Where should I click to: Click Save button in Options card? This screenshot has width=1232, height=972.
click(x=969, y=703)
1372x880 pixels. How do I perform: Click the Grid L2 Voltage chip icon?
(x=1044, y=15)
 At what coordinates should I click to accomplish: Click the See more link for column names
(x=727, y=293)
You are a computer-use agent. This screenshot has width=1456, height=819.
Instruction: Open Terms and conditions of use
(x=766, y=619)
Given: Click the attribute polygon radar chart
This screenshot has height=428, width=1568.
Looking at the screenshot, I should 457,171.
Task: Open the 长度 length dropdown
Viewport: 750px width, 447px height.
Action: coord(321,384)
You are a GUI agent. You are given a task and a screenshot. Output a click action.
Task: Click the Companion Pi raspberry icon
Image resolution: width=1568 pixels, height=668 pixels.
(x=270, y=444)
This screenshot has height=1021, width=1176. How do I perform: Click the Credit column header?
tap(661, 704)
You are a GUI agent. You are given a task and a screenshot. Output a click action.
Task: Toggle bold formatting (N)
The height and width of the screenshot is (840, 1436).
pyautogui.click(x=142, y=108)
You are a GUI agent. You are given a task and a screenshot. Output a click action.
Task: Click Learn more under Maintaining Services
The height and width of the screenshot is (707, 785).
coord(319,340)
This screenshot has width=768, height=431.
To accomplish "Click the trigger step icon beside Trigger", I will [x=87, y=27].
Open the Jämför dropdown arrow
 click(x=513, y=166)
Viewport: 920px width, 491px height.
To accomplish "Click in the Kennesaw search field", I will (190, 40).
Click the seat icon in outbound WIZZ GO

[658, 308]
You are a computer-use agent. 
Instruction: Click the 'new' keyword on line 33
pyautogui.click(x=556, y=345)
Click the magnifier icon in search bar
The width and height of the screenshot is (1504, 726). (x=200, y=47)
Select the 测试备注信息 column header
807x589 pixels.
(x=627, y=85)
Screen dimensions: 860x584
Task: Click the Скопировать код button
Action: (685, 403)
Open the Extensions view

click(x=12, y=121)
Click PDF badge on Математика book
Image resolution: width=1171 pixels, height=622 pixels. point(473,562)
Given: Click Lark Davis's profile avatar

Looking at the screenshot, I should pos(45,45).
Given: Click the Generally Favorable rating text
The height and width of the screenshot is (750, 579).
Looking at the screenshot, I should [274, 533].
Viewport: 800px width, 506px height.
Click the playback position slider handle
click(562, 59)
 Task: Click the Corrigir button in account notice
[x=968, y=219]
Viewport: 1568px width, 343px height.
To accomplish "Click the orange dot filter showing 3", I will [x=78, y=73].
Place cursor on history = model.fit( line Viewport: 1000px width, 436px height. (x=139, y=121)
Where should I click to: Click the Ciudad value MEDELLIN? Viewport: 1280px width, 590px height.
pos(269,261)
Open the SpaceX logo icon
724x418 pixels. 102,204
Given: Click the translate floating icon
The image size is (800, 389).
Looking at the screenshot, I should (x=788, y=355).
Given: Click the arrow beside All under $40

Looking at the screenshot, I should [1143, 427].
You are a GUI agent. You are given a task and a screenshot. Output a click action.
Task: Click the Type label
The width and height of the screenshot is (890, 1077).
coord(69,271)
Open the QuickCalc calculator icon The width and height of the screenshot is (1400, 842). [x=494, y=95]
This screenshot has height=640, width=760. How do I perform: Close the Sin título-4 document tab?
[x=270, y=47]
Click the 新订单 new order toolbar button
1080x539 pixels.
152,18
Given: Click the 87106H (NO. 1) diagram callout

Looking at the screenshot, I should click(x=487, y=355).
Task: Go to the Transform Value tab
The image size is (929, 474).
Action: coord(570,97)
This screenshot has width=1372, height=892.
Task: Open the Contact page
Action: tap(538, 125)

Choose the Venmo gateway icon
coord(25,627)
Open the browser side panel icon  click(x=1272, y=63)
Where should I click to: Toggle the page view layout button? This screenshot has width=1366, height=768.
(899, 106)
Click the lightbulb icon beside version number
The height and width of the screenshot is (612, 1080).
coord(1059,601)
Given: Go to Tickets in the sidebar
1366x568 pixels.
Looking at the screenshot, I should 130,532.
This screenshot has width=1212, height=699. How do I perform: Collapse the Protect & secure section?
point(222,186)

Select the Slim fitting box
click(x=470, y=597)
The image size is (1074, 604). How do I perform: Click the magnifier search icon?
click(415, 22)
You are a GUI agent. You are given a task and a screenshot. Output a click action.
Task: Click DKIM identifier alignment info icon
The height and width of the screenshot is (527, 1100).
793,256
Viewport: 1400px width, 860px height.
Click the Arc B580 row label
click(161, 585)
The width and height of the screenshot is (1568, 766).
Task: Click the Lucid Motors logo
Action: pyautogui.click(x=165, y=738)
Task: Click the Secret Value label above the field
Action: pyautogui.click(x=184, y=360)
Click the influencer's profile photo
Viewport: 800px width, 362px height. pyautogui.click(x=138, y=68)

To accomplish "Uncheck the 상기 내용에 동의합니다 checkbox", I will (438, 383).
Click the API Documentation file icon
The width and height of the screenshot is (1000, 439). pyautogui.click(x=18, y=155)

=-=-=

→ TASK PROMPT
Without any change, reproduce the listing above in full.

→ SOLUTION TO THIS EXERCISE
Where should I click to: Click Save button in Options card? This screenshot has width=1232, height=972.
click(x=969, y=703)
1372x880 pixels. How do I perform: Click the Grid L2 Voltage chip icon?
(x=1044, y=15)
 At what coordinates should I click to accomplish: Click the See more link for column names
(x=727, y=293)
You are a computer-use agent. This screenshot has width=1456, height=819.
Instruction: Open Terms and conditions of use
(x=766, y=619)
Given: Click the attribute polygon radar chart
This screenshot has height=428, width=1568.
Looking at the screenshot, I should 457,171.
Task: Open the 长度 length dropdown
Viewport: 750px width, 447px height.
Action: coord(321,384)
You are a GUI agent. You are given a task and a screenshot. Output a click action.
Task: Click the Companion Pi raspberry icon
Image resolution: width=1568 pixels, height=668 pixels.
(x=270, y=444)
This screenshot has height=1021, width=1176. How do I perform: Click the Credit column header?
tap(661, 704)
You are a GUI agent. You are given a task and a screenshot. Output a click action.
Task: Toggle bold formatting (N)
The height and width of the screenshot is (840, 1436).
pyautogui.click(x=142, y=108)
You are a GUI agent. You are given a task and a screenshot. Output a click action.
Task: Click Learn more under Maintaining Services
The height and width of the screenshot is (707, 785).
coord(319,340)
This screenshot has width=768, height=431.
To accomplish "Click the trigger step icon beside Trigger", I will [x=87, y=27].
Open the Jämför dropdown arrow
 click(x=513, y=166)
Viewport: 920px width, 491px height.
To accomplish "Click in the Kennesaw search field", I will (190, 40).
Click the seat icon in outbound WIZZ GO

[658, 308]
You are a computer-use agent. 
Instruction: Click the 'new' keyword on line 33
pyautogui.click(x=556, y=345)
Click the magnifier icon in search bar
The width and height of the screenshot is (1504, 726). (x=200, y=47)
Select the 测试备注信息 column header
807x589 pixels.
(x=627, y=85)
Screen dimensions: 860x584
Task: Click the Скопировать код button
Action: (685, 403)
Open the Extensions view

click(x=12, y=121)
Click PDF badge on Математика book
Image resolution: width=1171 pixels, height=622 pixels. point(473,562)
Given: Click Lark Davis's profile avatar

Looking at the screenshot, I should pos(45,45).
Given: Click the Generally Favorable rating text
The height and width of the screenshot is (750, 579).
Looking at the screenshot, I should [274, 533].
Viewport: 800px width, 506px height.
Click the playback position slider handle
click(562, 59)
 Task: Click the Corrigir button in account notice
[x=968, y=219]
Viewport: 1568px width, 343px height.
To accomplish "Click the orange dot filter showing 3", I will [x=78, y=73].
Place cursor on history = model.fit( line Viewport: 1000px width, 436px height. (x=139, y=121)
Where should I click to: Click the Ciudad value MEDELLIN? Viewport: 1280px width, 590px height.
pos(269,261)
Open the SpaceX logo icon
724x418 pixels. 102,204
Given: Click the translate floating icon
The image size is (800, 389).
Looking at the screenshot, I should (x=788, y=355).
Given: Click the arrow beside All under $40

Looking at the screenshot, I should [1143, 427].
You are a GUI agent. You are given a task and a screenshot. Output a click action.
Task: Click the Type label
The width and height of the screenshot is (890, 1077).
coord(69,271)
Open the QuickCalc calculator icon The width and height of the screenshot is (1400, 842). [x=494, y=95]
This screenshot has height=640, width=760. How do I perform: Close the Sin título-4 document tab?
[x=270, y=47]
Click the 新订单 new order toolbar button
1080x539 pixels.
152,18
Given: Click the 87106H (NO. 1) diagram callout

Looking at the screenshot, I should click(x=487, y=355).
Task: Go to the Transform Value tab
The image size is (929, 474).
Action: coord(570,97)
This screenshot has width=1372, height=892.
Task: Open the Contact page
Action: tap(538, 125)

Choose the Venmo gateway icon
coord(25,627)
Open the browser side panel icon  click(x=1272, y=63)
Where should I click to: Toggle the page view layout button? This screenshot has width=1366, height=768.
(899, 106)
Click the lightbulb icon beside version number
The height and width of the screenshot is (612, 1080).
coord(1059,601)
Given: Go to Tickets in the sidebar
1366x568 pixels.
Looking at the screenshot, I should 130,532.
This screenshot has width=1212, height=699. How do I perform: Collapse the Protect & secure section?
point(222,186)

Select the Slim fitting box
click(x=470, y=597)
The image size is (1074, 604). How do I perform: Click the magnifier search icon?
click(415, 22)
You are a GUI agent. You are given a task and a screenshot. Output a click action.
Task: Click DKIM identifier alignment info icon
The height and width of the screenshot is (527, 1100).
793,256
Viewport: 1400px width, 860px height.
Click the Arc B580 row label
click(161, 585)
The width and height of the screenshot is (1568, 766).
Task: Click the Lucid Motors logo
Action: pyautogui.click(x=165, y=738)
Task: Click the Secret Value label above the field
Action: pyautogui.click(x=184, y=360)
Click the influencer's profile photo
Viewport: 800px width, 362px height. pyautogui.click(x=138, y=68)

To accomplish "Uncheck the 상기 내용에 동의합니다 checkbox", I will (438, 383).
Click the API Documentation file icon
The width and height of the screenshot is (1000, 439). pyautogui.click(x=18, y=155)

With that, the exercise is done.